A corrupção nossa de cada dia
(28/09/2010)

A mente humana é fantástica a ponto de auto-enganar-se e palmilhar a vida numa normalidade aparente, já que as nossas atitudes são demasiadamente anormais. Só podemos averiguar isso, quando resolvemos aprofundar nosso olhar à imagem refletida de nós mesmos num espelho.

Numa época em que discutimos tanto uma saída para a corrupção instalada nos poderes constituídos, esquecemos de que ela nasce no seio do próprio lar, "se parar de chorar dar-te-ei um doce...", "se passar de ano, ganha uma bicicleta". Creio que o homem não nasce corrupto, aprende a sê-lo desde a mais tenra infância.

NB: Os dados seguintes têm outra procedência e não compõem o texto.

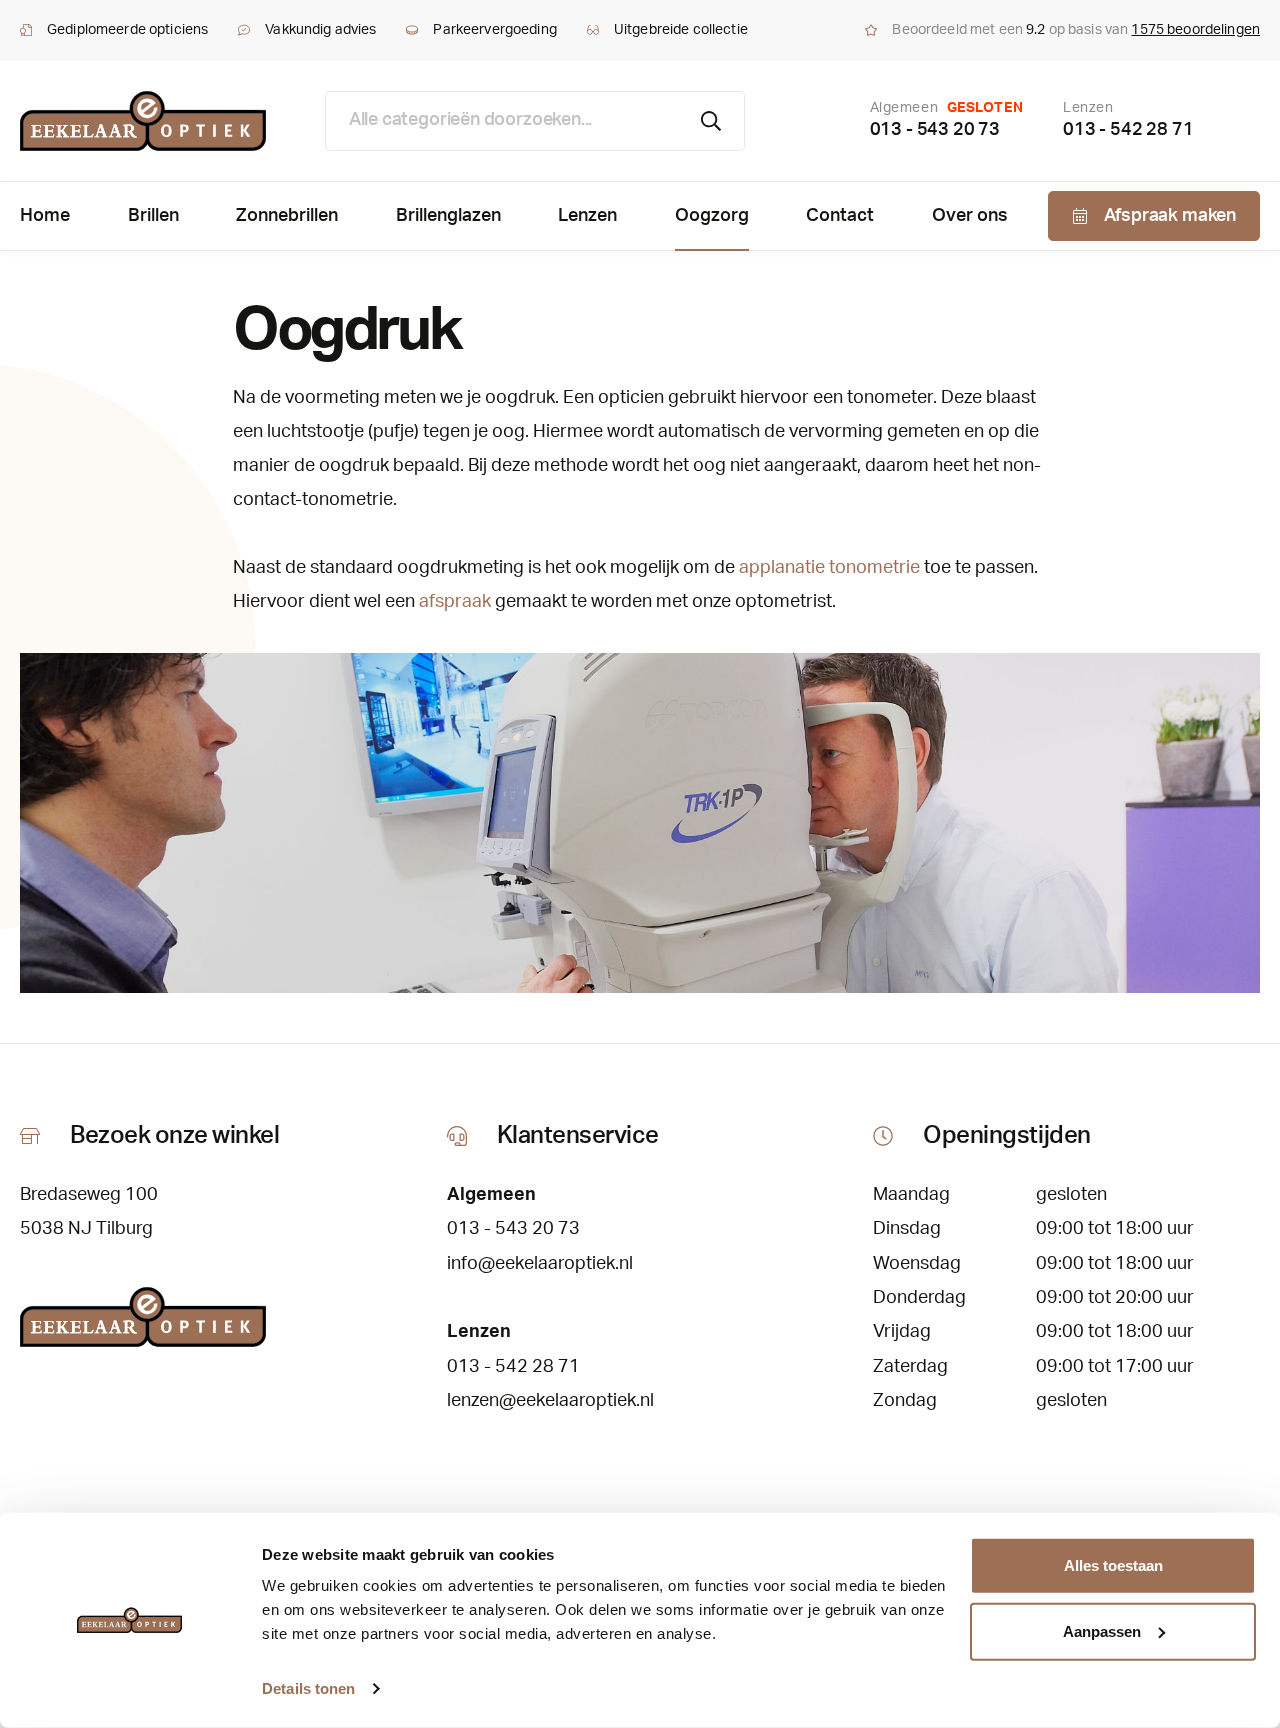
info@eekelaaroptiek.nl (540, 1264)
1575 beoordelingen (1195, 30)
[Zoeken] (711, 121)
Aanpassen (1102, 1630)
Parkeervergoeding (494, 30)
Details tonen (308, 1688)
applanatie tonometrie (829, 568)
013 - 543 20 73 (935, 130)
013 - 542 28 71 (1128, 130)
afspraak (455, 602)
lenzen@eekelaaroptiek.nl (550, 1401)
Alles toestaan (1113, 1565)
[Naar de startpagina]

A palavra corrupção origina-se a partir da palavra grega "corruptos" que significa pútrido, tornar podre. A corrupção somente ganha corpo, alma e sentido quando confrontada com as pressões sociais de nossa cultura, que por sua vez sofre grande influência espacial e temporal, o que encontra respaldo em Rousseau "o homem é fruto do meio".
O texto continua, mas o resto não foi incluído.